__VERSTÄNDNIS PRÜFEN__
**A)** Wer begleitete laut Übungstext den Bundesvorsitzenden beim Besuch in Fritzlar?
**B)** Fasse im Übungstext den Absatz, der mit „In einer Gesprächsrunde mit Offizieren des Stabes“ beginnt, knapper zusammen und behalte seine wesentlichen Fakten bei.
**C)** Gib aus dem Übungstext den Abschnitt wortgetreu wieder, der mit „Zu Besuch bei“ beginnt und bis einschließlich „a.D. Thomas Sohst.“ reicht.

Das Vertrauen in den Kampfhubschrauber Tiger ist weiter gegeben - die Besatzungen in Fritzlar sind froh, wieder fliegen und ausbilden zu können. Foto: DBwV/Bombeke

Das Vertrauen in den Kampfhubschrauber Tiger ist weiter gegeben - die Besatzungen in Fritzlar sind froh, wieder fliegen und ausbilden zu können. Foto: DBwV/Bombeke

03.11.2017
ts/jm

Zu Besuch bei den Tigern - BV und LV West beim Kampfhubschrauberregiment 36

Fritzlar. Dieser Besuch konnte gar kein "ganz normaler“ sein: Gerade mal drei Monate sind vergangen, seit zwei Piloten aus diesem Standort mit ihrem "Tiger“ in Mali abgestürzt und dabei ums Leben gekommen sind.
 
"Wie geht es ihnen? Was empfinden sie? Wie kann es weitergehen?“ Mit diesen drei Fragen hatte sich der Bundesvorsitzende Oberstleutnant André Wüstner auf den Weg zum Kampfhubschrauberregiment 36 "Kurhessen“ nach Fritzlar gemacht. In seiner Begleitung: Der Landesvorsitzende West, Oberstleutnant a.D. Thomas Sohst.
 
In einer Gesprächsrunde mit Offizieren des Stabes machte der stellvertretende Kommandeur Oberstleutnant Thomas Blum die Besucher mit der aktuellen Lage vertraut. Blum, noch vor drei Monaten Kontingentführer in Gao, erläuterte, dass in den kommenden Jahren zwar Stellen für Instandsetzungspersonal zur Verfügung stünden, er sich aber dennoch mehr Flexibilität wünschte, um bereits jetzt geeignetem und verpflichtungswilligem Personal Perspektiven aufzeigen zu können.

Bei Personalfragen ist immer auch die besondere Altersgrenze ein Thema. Natürlich: Die gesetzlichen Grundlagen sind hinlänglich bekannt. Bei Fragen von Einsatzbereitschaft und Motivation geht es aber auch um positive Anreize. Das können finanzielle Anreize sein, die Vereinbarkeit von Familie und Dienst, das kann auch die Verfügbarkeit von einsatzbereitem Material sein.
 
"Wer glaubt, die Probleme von Personalstärke und Einsatzbereitschaft mit bürokratischen Prozessen lösen zu können, der hat mit sauren Zitronen gehandelt. Zu oft ist das Ergebnis Demotivation. Was wir brauchen ist Kreativität, Flexibilität und Handlungsfreiheit!“ sagte Oberstleutnant a.D. Sohst.

__BEREITGESTELLTE DATEN__
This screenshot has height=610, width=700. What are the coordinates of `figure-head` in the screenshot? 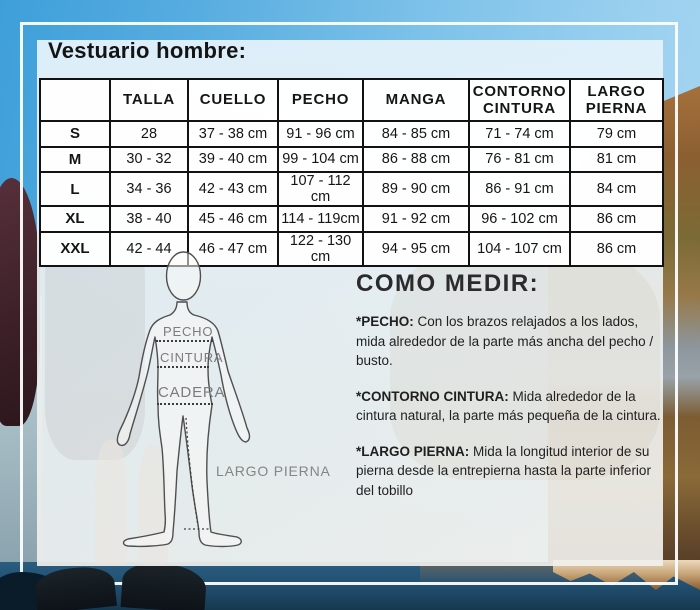 It's located at (184, 276).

__LÖSUNGEN__
**A)** Der Landesvorsitzende West, Oberstleutnant a.D. Thomas Sohst.

**B)** Der stellvertretende Kommandeur Oberstleutnant Thomas Blum, vor drei Monaten noch Kontingentführer in Gao, informierte in einer Gesprächsrunde mit Stabsoffizieren über die aktuelle Lage. In den kommenden Jahren stünden zwar Stellen für Instandsetzungspersonal zur Verfügung. Er wünschte sich aber mehr Flexibilität, um geeignetem und verpflichtungswilligem Personal schon jetzt Perspektiven aufzeigen zu können.

**C)**
Zu Besuch bei den Tigern - BV und LV West beim Kampfhubschrauberregiment 36

Fritzlar. Dieser Besuch konnte gar kein "ganz normaler“ sein: Gerade mal drei Monate sind vergangen, seit zwei Piloten aus diesem Standort mit ihrem "Tiger“ in Mali abgestürzt und dabei ums Leben gekommen sind.
 
"Wie geht es ihnen? Was empfinden sie? Wie kann es weitergehen?“ Mit diesen drei Fragen hatte sich der Bundesvorsitzende Oberstleutnant André Wüstner auf den Weg zum Kampfhubschrauberregiment 36 "Kurhessen“ nach Fritzlar gemacht. In seiner Begleitung: Der Landesvorsitzende West, Oberstleutnant a.D. Thomas Sohst.